** Exercise inputs follows **

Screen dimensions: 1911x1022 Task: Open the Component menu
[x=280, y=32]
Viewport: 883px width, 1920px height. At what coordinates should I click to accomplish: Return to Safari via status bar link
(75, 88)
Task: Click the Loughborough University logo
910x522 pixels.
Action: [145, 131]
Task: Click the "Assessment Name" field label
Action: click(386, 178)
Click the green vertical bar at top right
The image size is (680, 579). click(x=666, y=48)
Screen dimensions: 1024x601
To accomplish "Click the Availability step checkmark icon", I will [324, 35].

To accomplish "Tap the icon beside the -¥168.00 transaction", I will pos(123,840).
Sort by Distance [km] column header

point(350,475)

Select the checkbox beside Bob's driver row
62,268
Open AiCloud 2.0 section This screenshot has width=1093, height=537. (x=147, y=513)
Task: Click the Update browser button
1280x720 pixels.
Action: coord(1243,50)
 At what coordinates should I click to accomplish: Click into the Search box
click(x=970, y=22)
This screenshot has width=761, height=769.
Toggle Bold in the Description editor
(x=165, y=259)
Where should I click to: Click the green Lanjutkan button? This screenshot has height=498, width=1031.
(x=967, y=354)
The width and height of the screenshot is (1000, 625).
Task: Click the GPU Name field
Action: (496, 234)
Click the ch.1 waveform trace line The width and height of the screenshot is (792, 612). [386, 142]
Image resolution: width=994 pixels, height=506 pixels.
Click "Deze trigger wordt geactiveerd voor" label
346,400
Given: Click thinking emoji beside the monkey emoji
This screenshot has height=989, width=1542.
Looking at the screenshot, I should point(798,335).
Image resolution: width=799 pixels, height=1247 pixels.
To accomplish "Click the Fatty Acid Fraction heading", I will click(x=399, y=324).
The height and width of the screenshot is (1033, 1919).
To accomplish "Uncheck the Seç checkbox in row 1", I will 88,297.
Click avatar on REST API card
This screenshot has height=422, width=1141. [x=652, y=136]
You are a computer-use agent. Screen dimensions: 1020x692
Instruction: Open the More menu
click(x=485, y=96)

** End of Exercise inputs **

Try it:
From the data above, output only the lines between the line containing "trigger wordt geactiveerd" and the line containing "Image resolution: width=799", inclusive, exactly as written.

Final answer:
Click "Deze trigger wordt geactiveerd voor" label
346,400
Given: Click thinking emoji beside the monkey emoji
This screenshot has height=989, width=1542.
Looking at the screenshot, I should point(798,335).
Image resolution: width=799 pixels, height=1247 pixels.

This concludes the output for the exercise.